Una posizione di eccellenza in Val di Fassa, a cinquanta metri dalle piste da sci e nel cuore dell’area Dolomiti Superski, unita a un progetto architettonico attento alla sostenibilità: l’Hotel Fedora si presenta come un esempio di ristrutturazione virtuosa e lungimirante. A confermarlo è la recente menzione del progetto alla XIII edizione del concorso Grand Prix di Casalgrande Padana, nella categoria Edifici Direzionali, Commerciali, Pubblici e dei Servizi. La giuria ha motivato il riconoscimento sottolineando come, all’interno della riforma complessiva della struttura alberghiera preesistente, la scelta di caratterizzare il piano terreno e gli spazi esterni con un unico gres porcellanato grigio venato – impiegato per pavimentazioni interne ed esterne, superfici parietali e piani di appoggio dei banconi di servizio – abbia saputo unificare gli ambienti sul piano cromatico e materico, attribuendo alle lastre il ruolo di protagoniste dell’intervento.

Dalla voce del progettista, l’architetto Paolo Mariani, i principali dettagli sulla filosofia progettuale che ha mosso l’intervento: “il progetto evoca il paesaggio alpino che circonda l’intervento attraverso il contrasto sia cromatico che materico tra due soli materiali che evocano quelli naturali: la ‘Pietra Nativa’ e il legno di abete naturale, utilizzato per realizzare separé e parapetti costituiti da semplici tavole che scandiscono il ritmo, un po’ come fa una foresta di conifere con i suoi tronchi dritti che si stagliano contro la montagna. Lo spazio è costruito dall’ombra; l’uso di specchi e di grandi superfici vetrate crea illusioni ottiche rendendo questo luogo vocato al relax, rilassante e magico. Il colore scuro ed opaco del gres, con la sua capacità di assorbire la luce, ha assolto egregiamente al suo compito di ‘blocco’ sul quale scolpire con la luce l’architettura di questo piccolo ma significativo intervento di ristrutturazione”.

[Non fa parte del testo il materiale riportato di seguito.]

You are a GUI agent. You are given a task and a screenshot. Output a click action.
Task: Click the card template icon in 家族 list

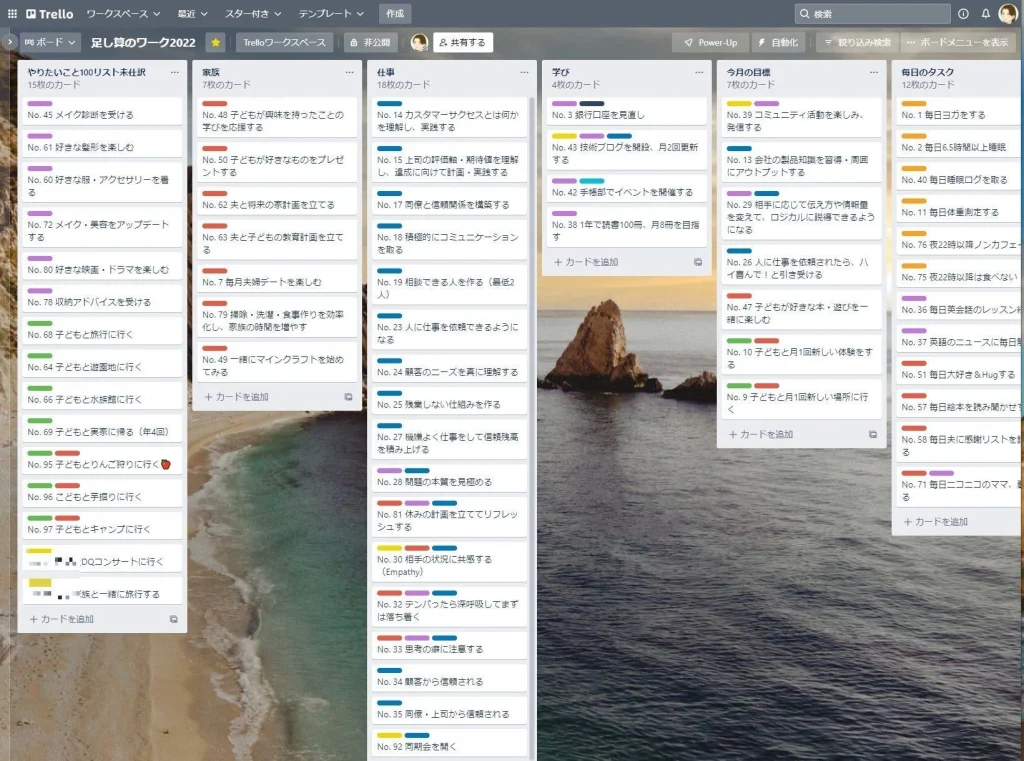tap(348, 397)
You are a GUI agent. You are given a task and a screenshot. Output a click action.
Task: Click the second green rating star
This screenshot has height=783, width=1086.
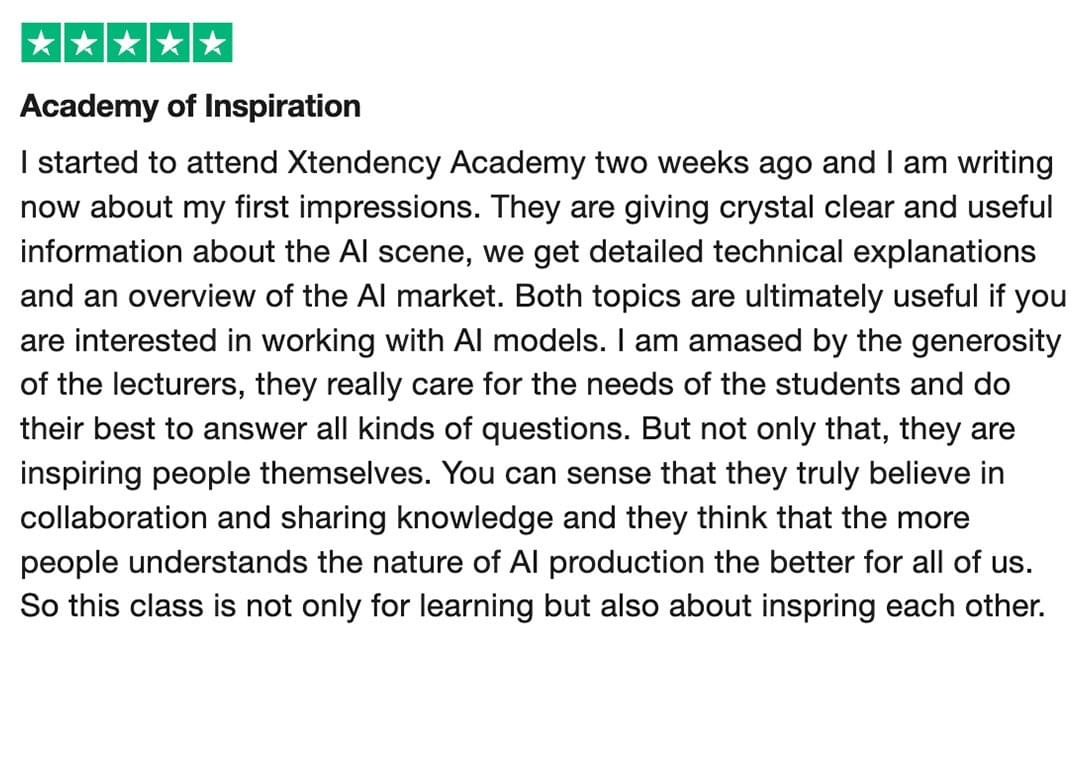point(84,43)
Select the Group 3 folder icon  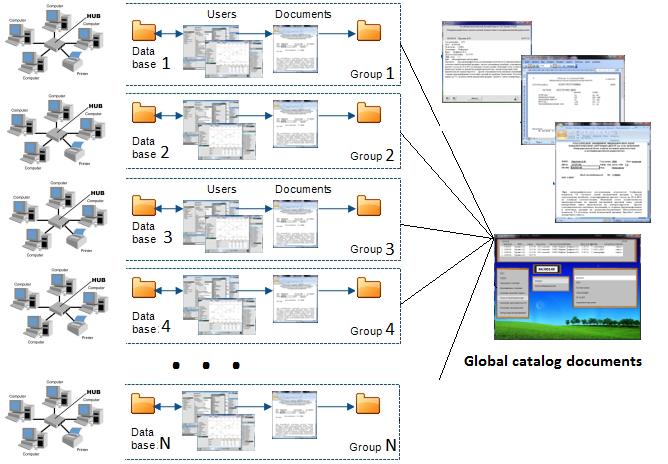pyautogui.click(x=370, y=207)
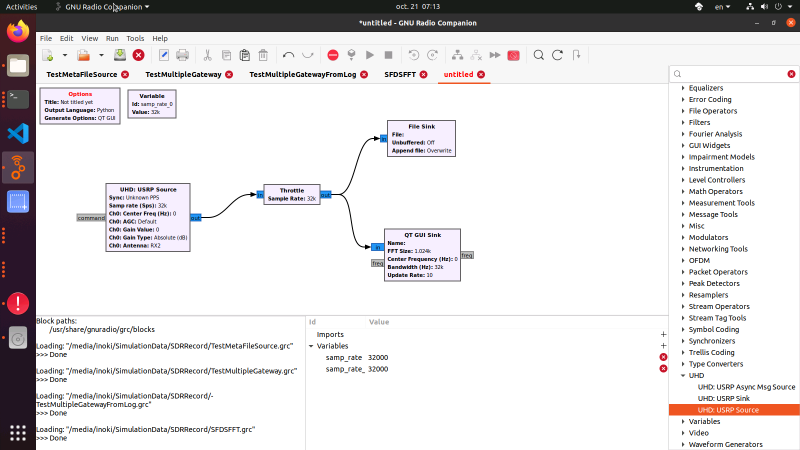Click the Find blocks magnifier icon

(x=540, y=55)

La richiesta della committenza era quella di dare forma ad ambienti contemporanei, caldi e luminosi, in dialogo con il contesto naturale. Un obiettivo raggiunto grazie a una selezione accurata dei materiali, elemento chiave dell’intervento, che ha coniugato qualità estetica, coerenza progettuale e una particolare attenzione ai temi della sostenibilità. Ne parla l’architetto Mariani: “Al posto della pietra, materiale non rinnovabile e con spessori non gestibili nel progetto esecutivo di ristrutturazione, è stato privilegiato il gres fine porcellanato Dragon Black della serie Amazzonia, di Casalgrande Padana, posato in quattro formati differenti, sia per i pavimenti che per i rivestimenti, nella sua versione più ‘materica’, in linea con le necessità funzionali delle diverse tipologie di spazi”. Certificata – fra gli altri protocolli – EPD, EMAS, LEED e ISO 14001, la serie di Casalgrande Padana si è rivelata non solo uno strumento progettuale capace di mettere in relazione i diversi spazi del piano terra, ma anche una chiara dichiarazione di intenti in materia di sostenibilità.